[Opening DATA TO USE section]

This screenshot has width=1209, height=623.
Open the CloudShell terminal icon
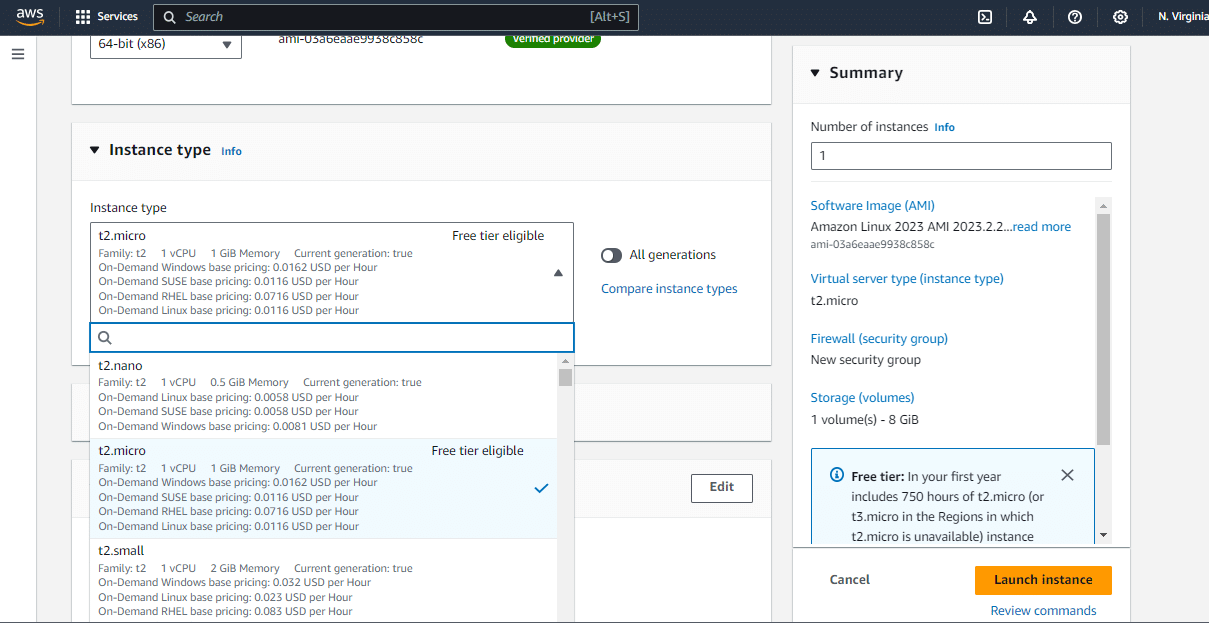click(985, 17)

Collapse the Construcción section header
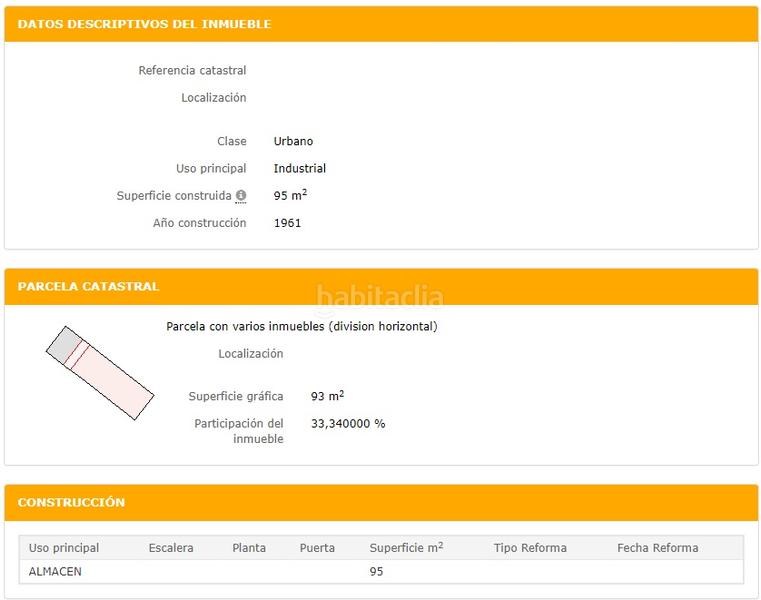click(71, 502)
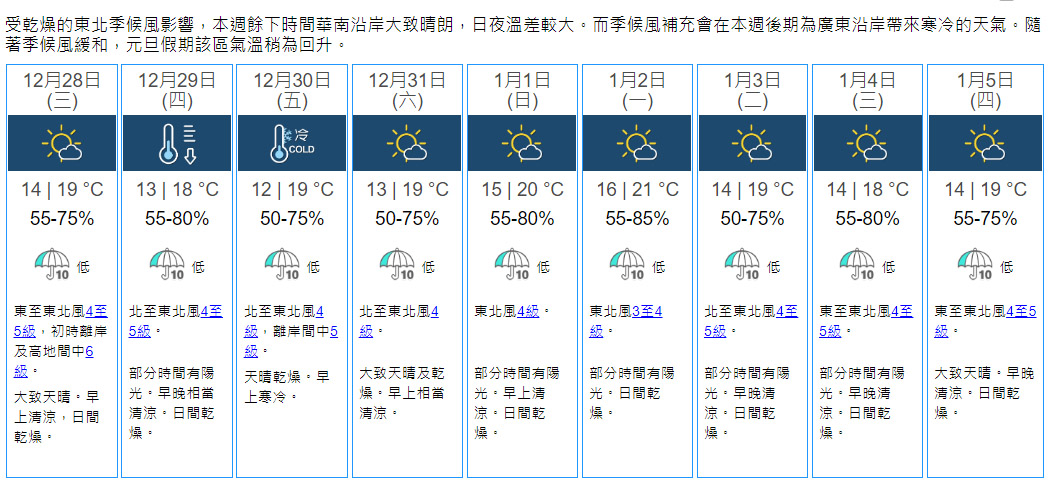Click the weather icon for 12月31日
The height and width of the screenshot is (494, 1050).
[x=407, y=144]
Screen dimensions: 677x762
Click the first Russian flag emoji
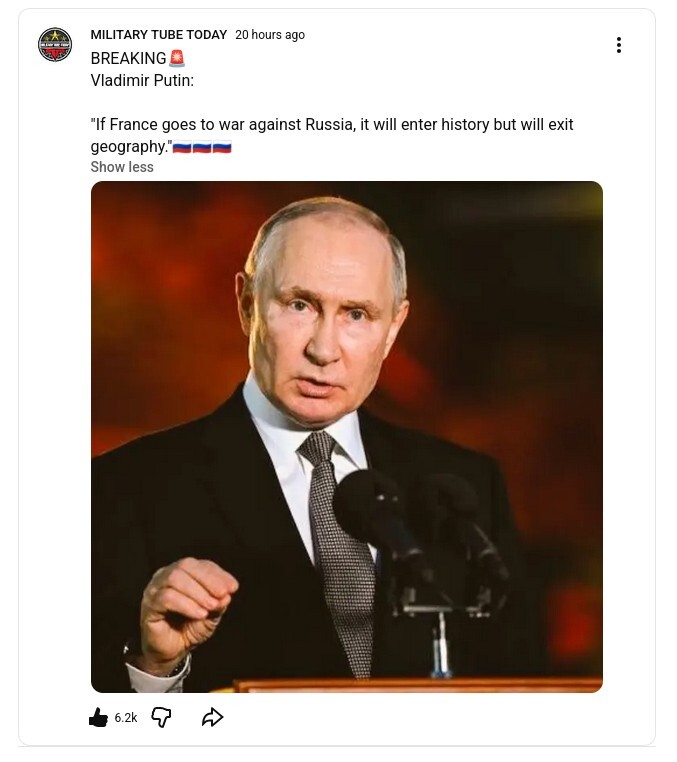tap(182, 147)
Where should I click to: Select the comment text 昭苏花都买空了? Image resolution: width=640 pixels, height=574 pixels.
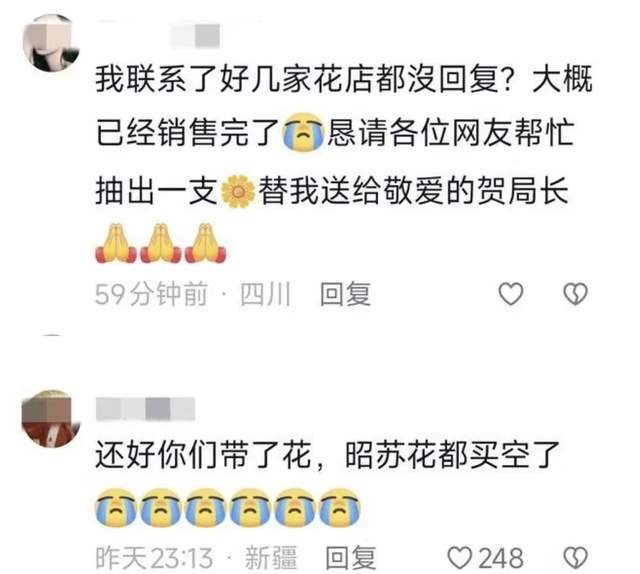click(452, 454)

[Closing DATA TO USE section]
[Opening DATA TO USE section]

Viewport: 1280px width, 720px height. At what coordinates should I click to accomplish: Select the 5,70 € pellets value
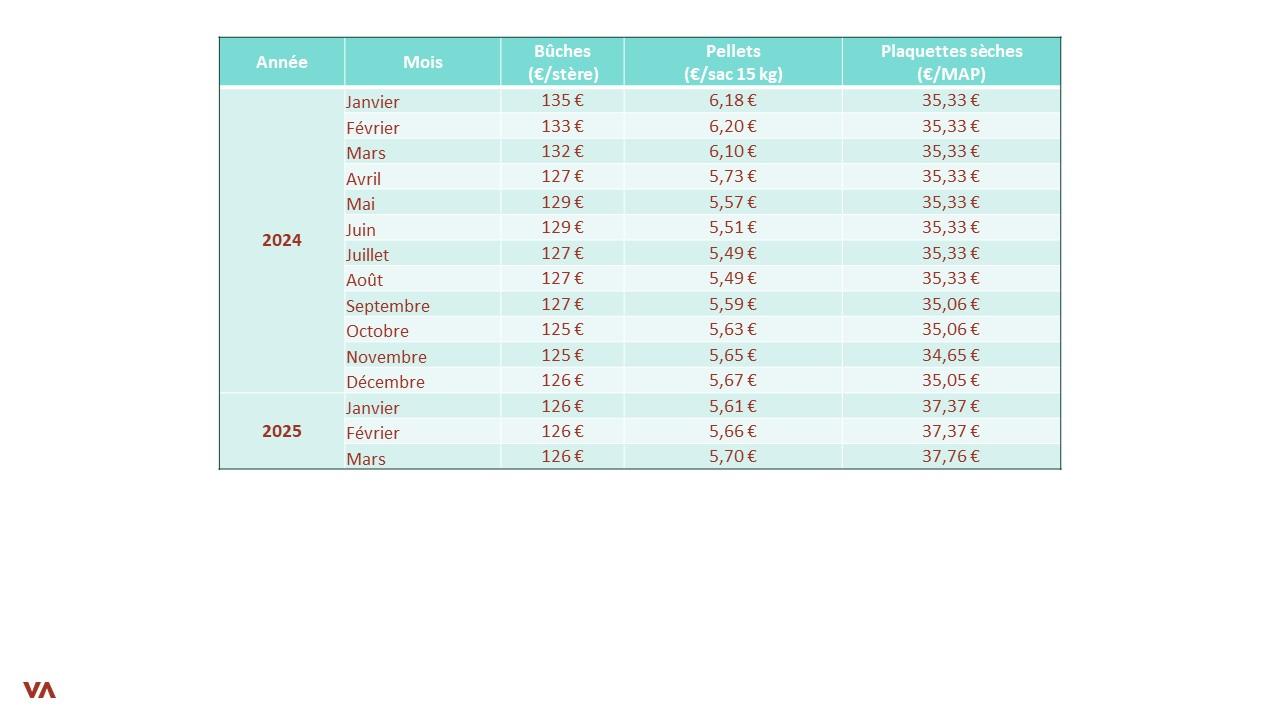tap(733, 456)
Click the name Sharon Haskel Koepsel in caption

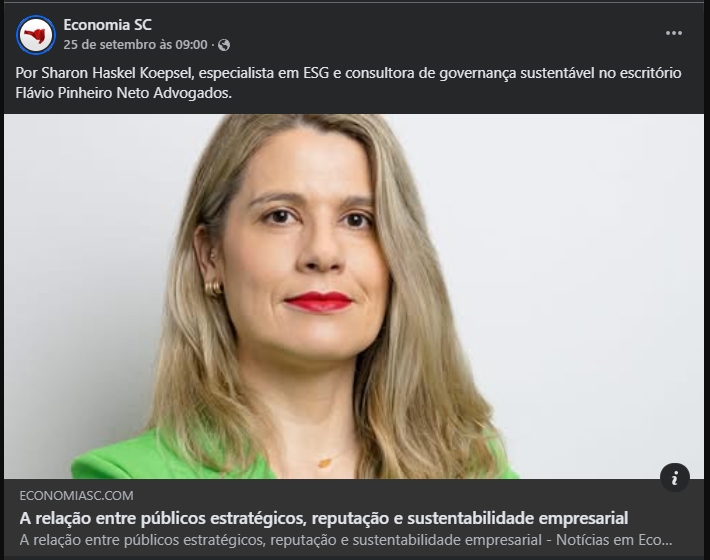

[Closing DATA TO USE section]

* [DIRECTIONS FOR THIS TASK]:
From the records above, write out exactly the lines that begin at the line with "This screenshot has width=1209, height=623." and end at the line with "Screen dimensions: 677x762". Pictures must not appear in the output.

* [ANSWER TO THIS PROBLEM]:
This screenshot has width=1209, height=623.
Open the CloudShell terminal icon
click(985, 17)

Collapse the Construcción section header
click(71, 502)
Click the weather icon for 12月31日
The height and width of the screenshot is (494, 1050).
[x=407, y=144]
Screen dimensions: 677x762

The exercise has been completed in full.